CIO

How accelerating automation is positively disrupting industries

David Snell on the advantages and change management challenges of deploying robotic process automation.
David Snell

David Snell

If CIOs are not already looking at RPA as a digital enablement to their digital strategy, they are already behind the eight ball a little bit

David Snell

A bank slashed the time it would approve an application for credit from 21 days to 11 minutes, by deploying robotic process automation (RPA).

With RPA, the bank was able to process all paperwork and data for credit, criminal and employment checks, to determine whether the bank should be lending more money to a customer.

For David Snell, an independent sourcing advisor, this case study is just one of the ways RPA brings “positive disruption” to industries.

“Its potential to positively disrupt the workplace is incredible, while its potential to disrupt the outsourcing market is far reaching,” says Snell, who was New Zealand country manager for Alsbridge (now part of Information Services Group).

He argues RPA and related automation technologies should already be on the agenda for CIOs.

“If CIOs are not already looking at RPA as a digital enablement to their digital strategy, they are already behind the eight ball a little bit,” Snell tells CIO New Zealand.

“Early adopters are already starting to see significant benefits and not only in their own operations,” he states.

He predicts there will be a rise in the uptake of RPA, because of the net benefits of potential productivity, cost savings and better CX (customer experience).

Apart from banking, RPA has practical applications in insurance, healthcare and manufacturing according to a white paper written by Craig Nelson, Alsbridge managing director and now partner at Information Services Group.

“RPA is a disruptive and game-changing technology that presents an opportunity to adapt, change and achieve significant results,” writes Nelson.

Though before embarking implementing RPA, ICT managers need to assess the interests of key stakeholders, their current and desired states of operation, their existing talent pool and senior executive willingness to sponsor the integration of human and virtual labour, according to the paper.

RPA sponsors, Nelson believes, must be prepared to address three questions:

  • How will work processes change?
  • How will skills requirements change?
  • How will the organisation change?

Big data challenge

Snell, on the other hand, links the take-up of RPA to the challenges of data management.

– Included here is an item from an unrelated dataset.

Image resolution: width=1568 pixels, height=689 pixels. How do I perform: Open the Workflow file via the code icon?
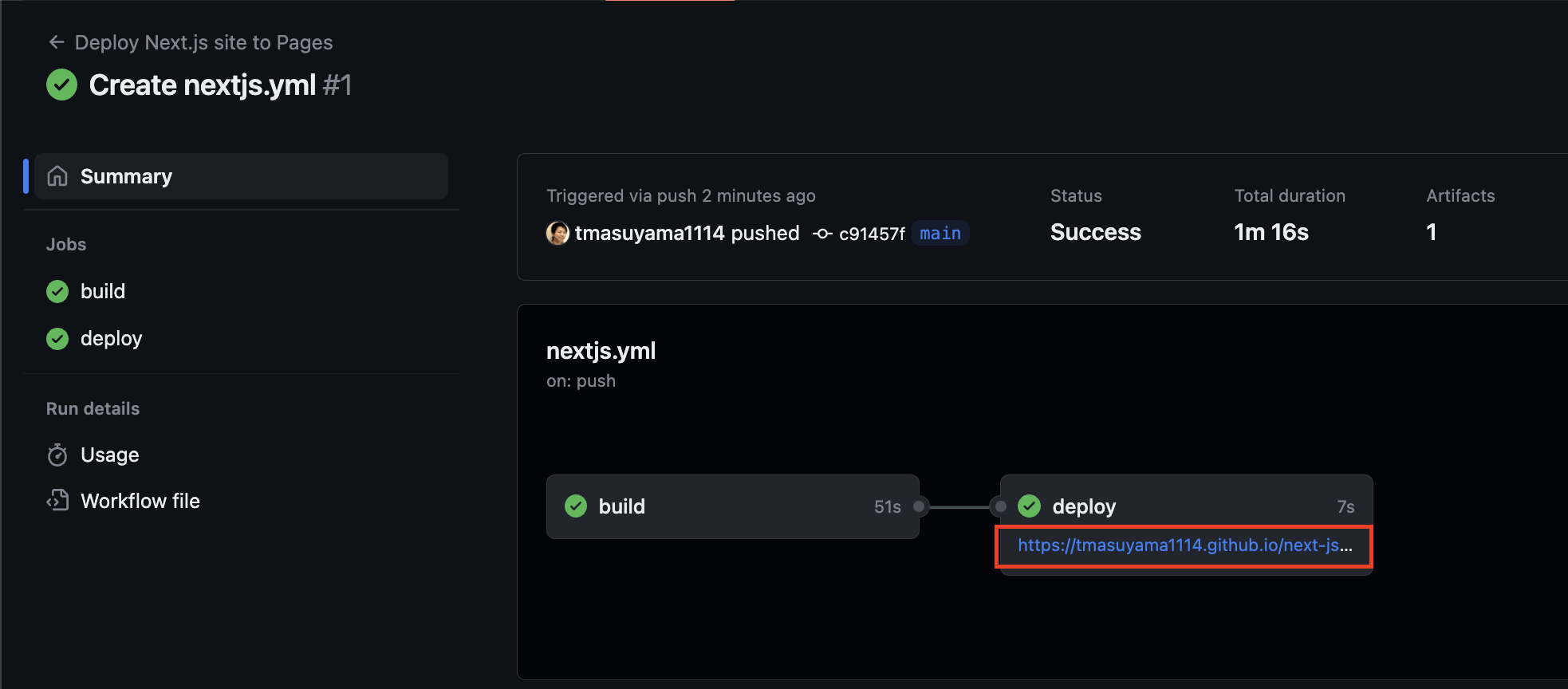pyautogui.click(x=57, y=500)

“Getting data into the right place in a usable form is massive and it continues to be a big challenge for a lot of the organisations,” he states.

“Unless you are able to feed that data in those powerful algorithms, you really are not going to get the results that will give you some predictive capabilities.”

For Snell, the most important part of an RPA deployment is change management.

“The technology is not difficult,” he states, but there will always be “people, politics and an appetite for change” that will be involved in the deployment.